-- Opening Marker --
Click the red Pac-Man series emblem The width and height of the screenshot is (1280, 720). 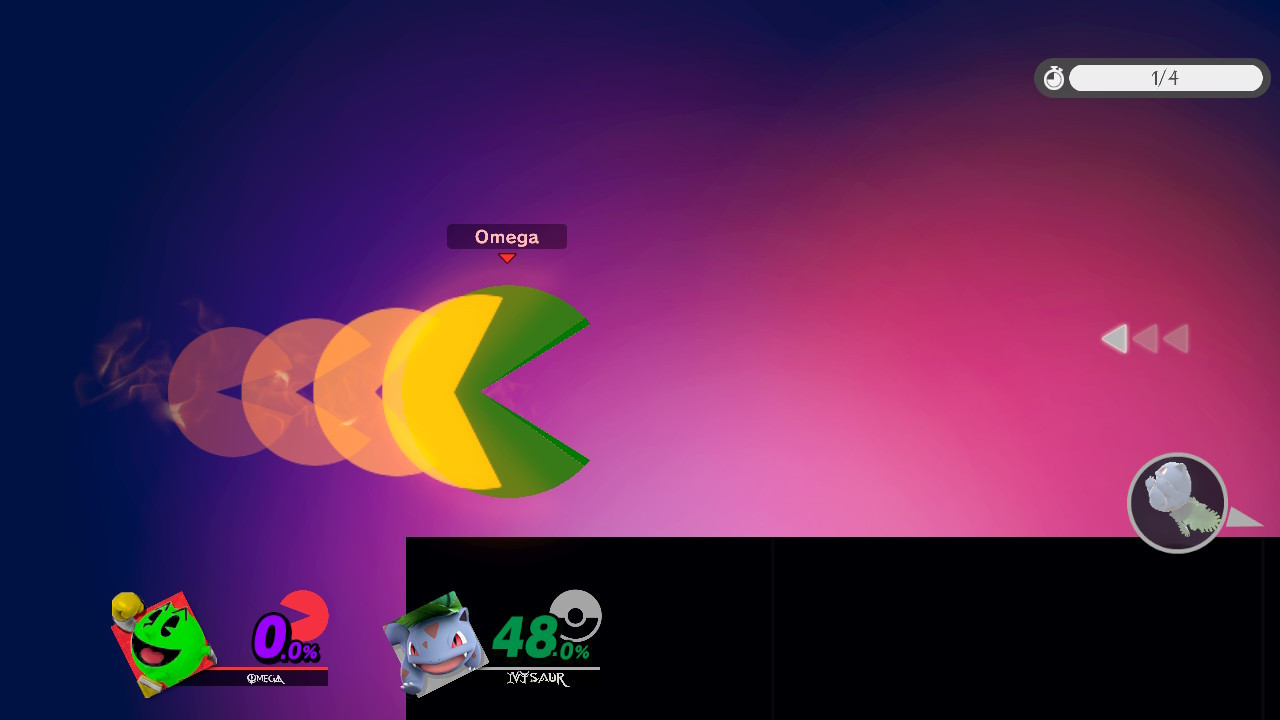click(304, 613)
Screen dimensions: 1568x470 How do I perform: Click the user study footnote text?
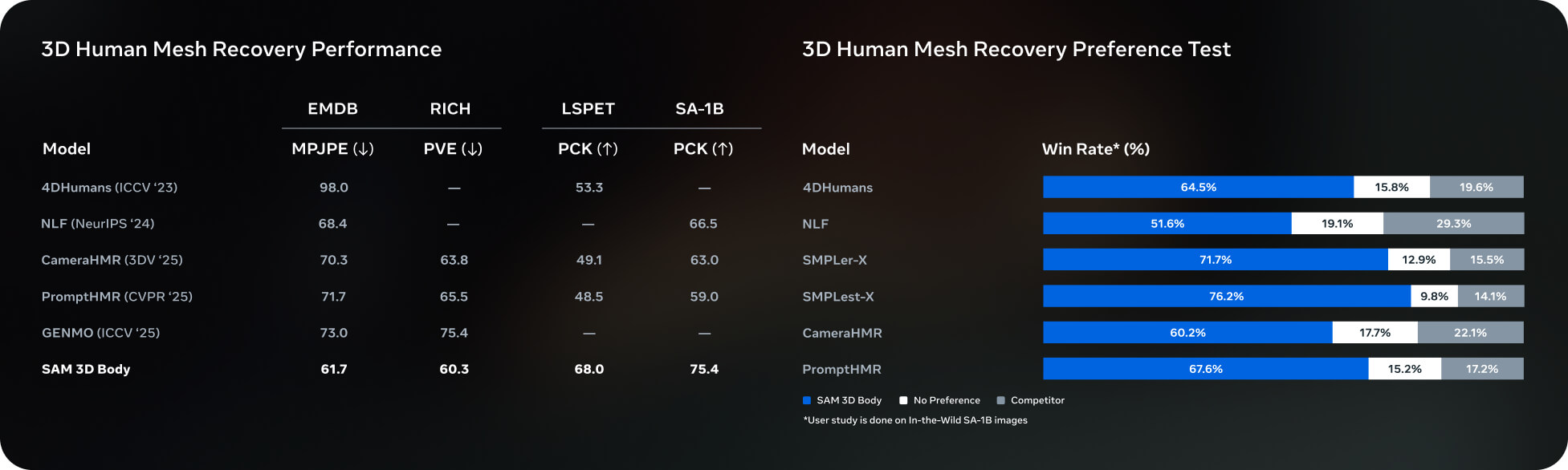[x=915, y=420]
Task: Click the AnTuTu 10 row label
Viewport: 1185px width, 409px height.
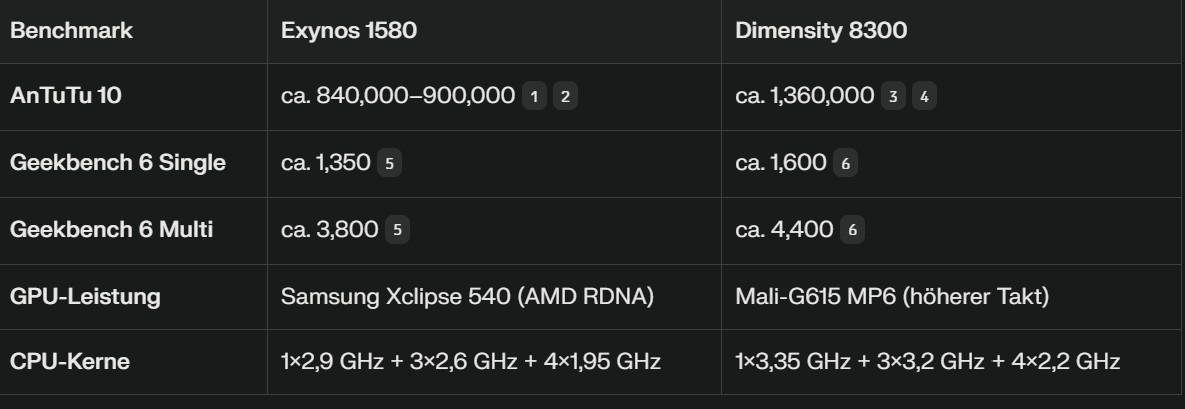Action: tap(66, 96)
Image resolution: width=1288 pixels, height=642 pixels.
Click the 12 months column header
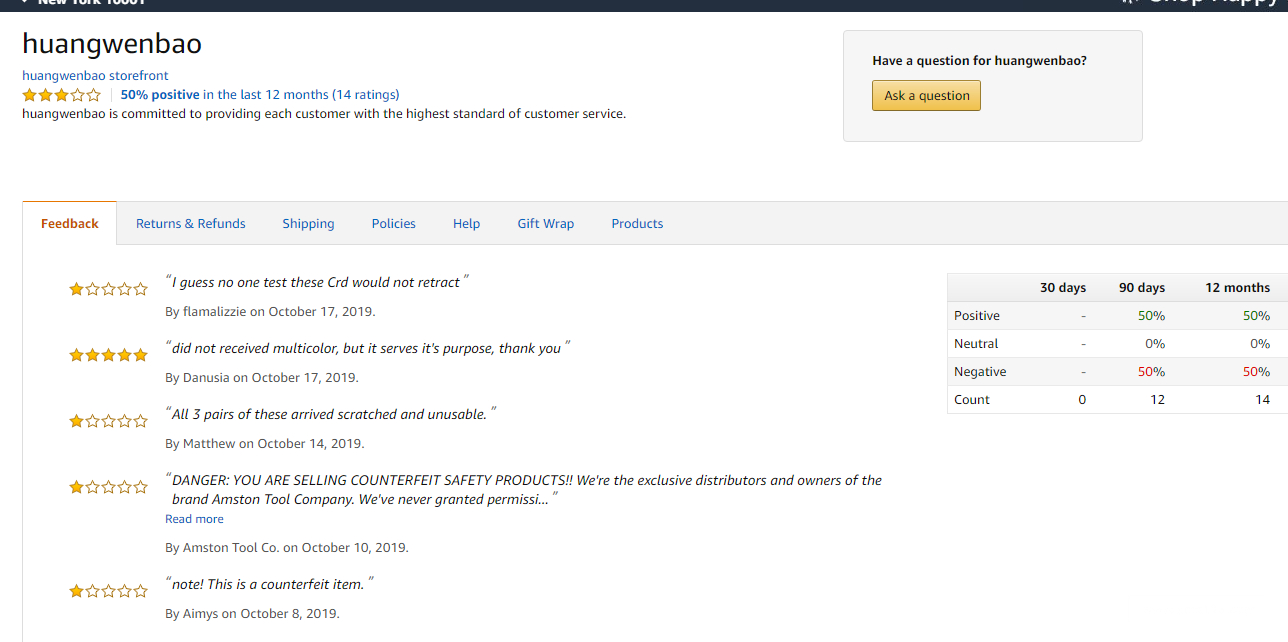1237,288
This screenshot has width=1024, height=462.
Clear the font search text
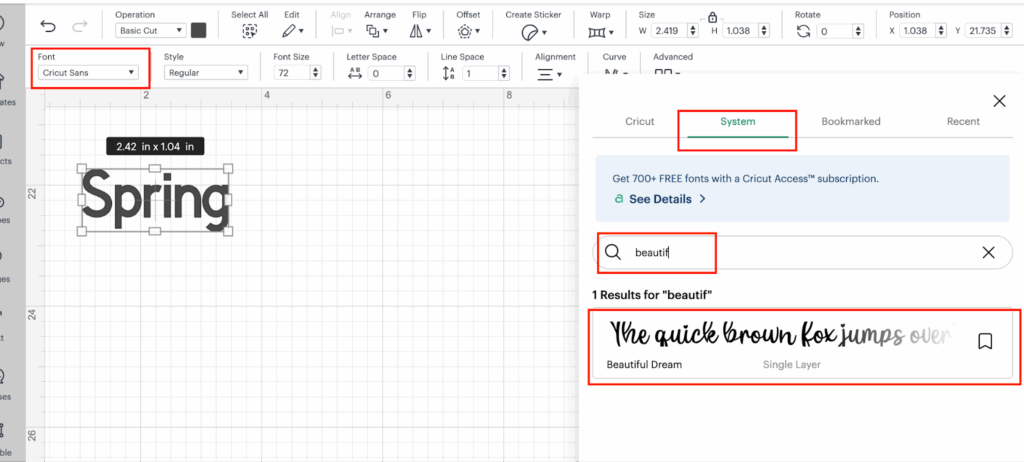(x=988, y=252)
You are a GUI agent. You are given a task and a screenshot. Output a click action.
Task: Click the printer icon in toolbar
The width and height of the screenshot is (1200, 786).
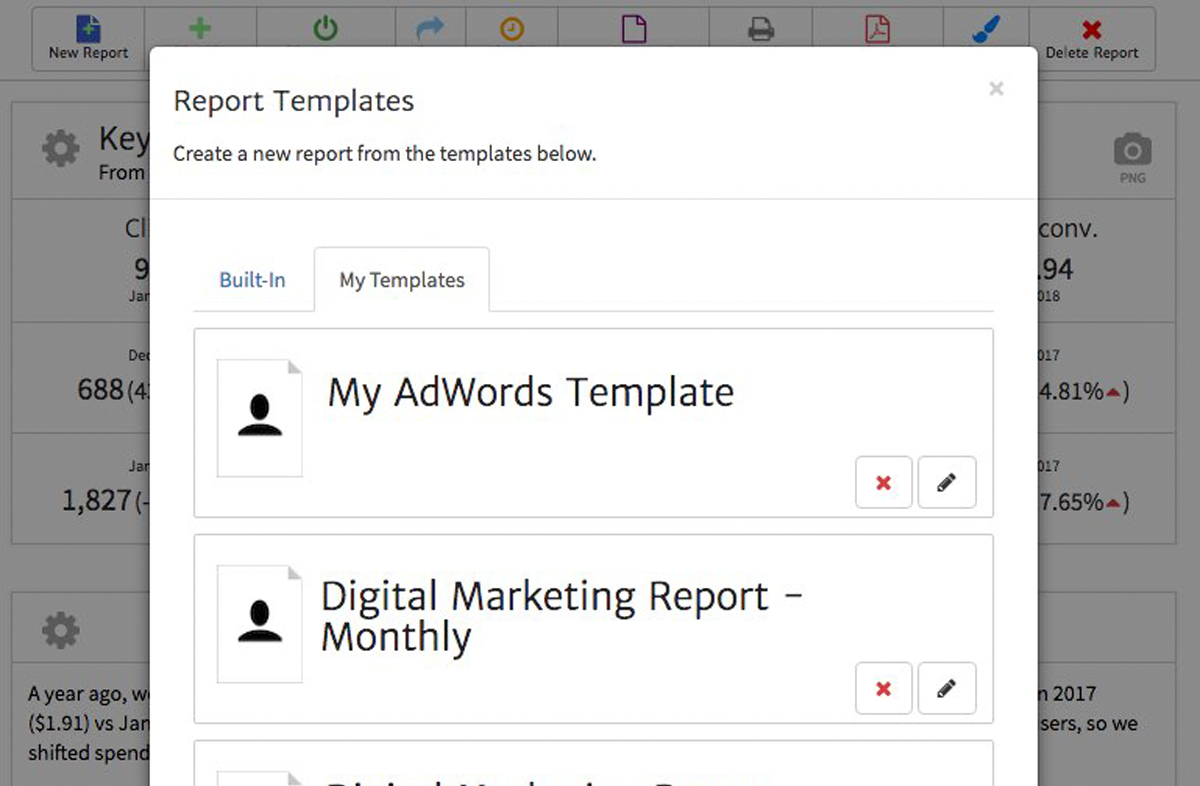pyautogui.click(x=761, y=30)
-- Closing Marker --
THE PROBLEM:
Every line from the one containing "The width and height of the screenshot is (1200, 786)." through the end of the listing is to be copied exactly; the pictures are not.

ANSWER TO THIS TASK:
The width and height of the screenshot is (1200, 786).
pyautogui.click(x=761, y=30)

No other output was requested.